One way we can recognize the experience of a sense of self is in those moments when we feel like a button is being pressed. We come into contact with something, and this automatic reaction arises. A few years ago when I was on retreat in Burma, I was in a monastery with a teacher called Sayadaw U Tejaniya. Sayadaw means teacher, and Tejaniya is his Pali name. As the abbot of this monastery, he invited a practice that’s quite different from other monasteries in Burma or other monasteries generally in that he didn’t control external conditions. For instance, there wasn’t a requirement in this monastery not to speak. Instead, he was inviting us to notice what happens on contact—what moves in our mind emotionally when we’re in contact with different conditions. In this particular incident, I was sitting in meditation in an open marble villa within the grounds of this monastery. It was actually a mausoleum to the teacher who founded this monastery, so it had open walls with pillars on three sides and steps leading up to it. I was leaning against one of these pillars in the heat of the afternoon—the marble was nice and cool—and I was just beginning to settle into meditation when two men came and sat on the steps and started a conversation. My attention gravitated toward the sound of their talking and I felt disturbed. I knew enough about practice by this time that the experience of their voices wasn’t the thing that was disturbing me. It was my irritation and reaction to that sound that was disturbing me.
I decided to turn my attention to that feeling of irritation, to just feel the agitation in my mind. I shifted my attention from the ideas, the thoughts—why don’t they shut up, why are they talking here, why don’t they go meditate—to the feeling in the mind accompanying those thoughts. It’s almost as if thoughts that have anger or irritation have a particular feeling tone that’s quite distinct from sad thoughts or joyful thoughts. Of course this agitation is not a pleasant feeling to be with. It takes a while to open, receive, allow, not judge, and let it be what it is—to create a kind of space or a nonreaction to the reaction. But eventually, my mind started to settle, and even though they were still talking, I could feel more equanimity with the experience of the sound.
Then my attention got caught again because they started to talk about the monastery I used to live in: Amaravati. They were talking about the particular monks and nuns there, and also talking about my teacher, Ajahn Sumedho. I noticed my attention was captured and drawn out again and the reaction reignited because I didn’t agree with what they were saying. Again, I just turned my attention away from my opinions to the feeling in the mind of the reactive agitation.
As my mind steadied in being with this reaction, I started to inquire into the thoughts themselves. What am I telling myself that’s making me feel annoyed with what they’re saying? Then I noticed this phrase, my monastery. They were talking about my monastery, my teacher. And suddenly, I realized that was really ironic.
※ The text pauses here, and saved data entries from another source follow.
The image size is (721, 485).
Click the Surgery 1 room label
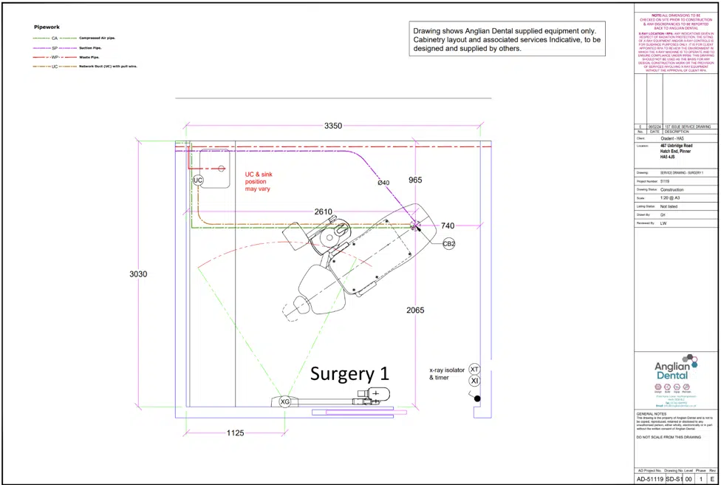coord(349,373)
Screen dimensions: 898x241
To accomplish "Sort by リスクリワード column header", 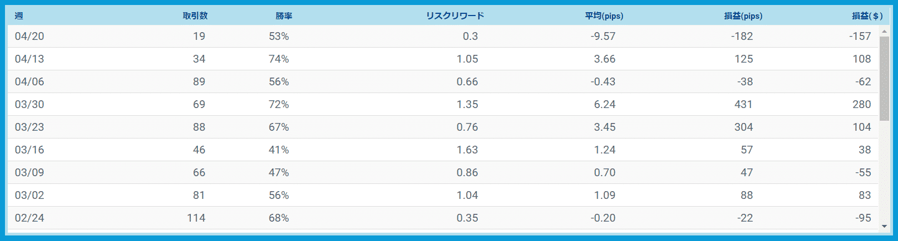I will point(455,16).
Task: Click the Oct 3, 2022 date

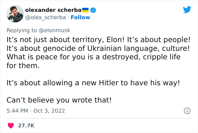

You actually go to a monastery or a teacher to understand the sense of self, and there had been this creation of this sense of “me and mine” in relation to this experience. So often we associate with the things we spend a lot of time with and are invested in, like where we work or live, or our families. They become about who and what we are. In this incident, it was almost like when the two men were criticizing my teacher, my monastery, and my community—I had been living in the monastery for five or six years by then—by inference, they were criticizing me.
Because I was on retreat and in this process of noticing the movements of the mind rather than being completely in them, I could see this reaction arising rather than being taken into it. I could also feel it and meet the feelings. And this is where compassion comes in. The simple beginnings of compassion are like a quality of being with, or letting be. In this case, that meant letting the agitation be, and letting the identity arise into consciousness in order to see it more fully.
We also learn about how our sense of self arises in this process. When we meditate or when we’ve been on retreat, perhaps, for a few days, we can feel this sense of landing where we are—a sense of settling. It’s like we find our center, and we can rest into our center. In those moments, the sense of self is also somehow less distinct. It’s quieter because this sense of wanting and not wanting, those urges of our preferences, have also settled or somehow made space for our reactions. We don’t buy into them or fuel them in the usual way. By contemplating our sense of craving and grasping, and finding a way to be with it but not in it, the sense of self also diminishes. In this way, we can see the sense of self as something conditioned rather than a fixed, certain, continuous self.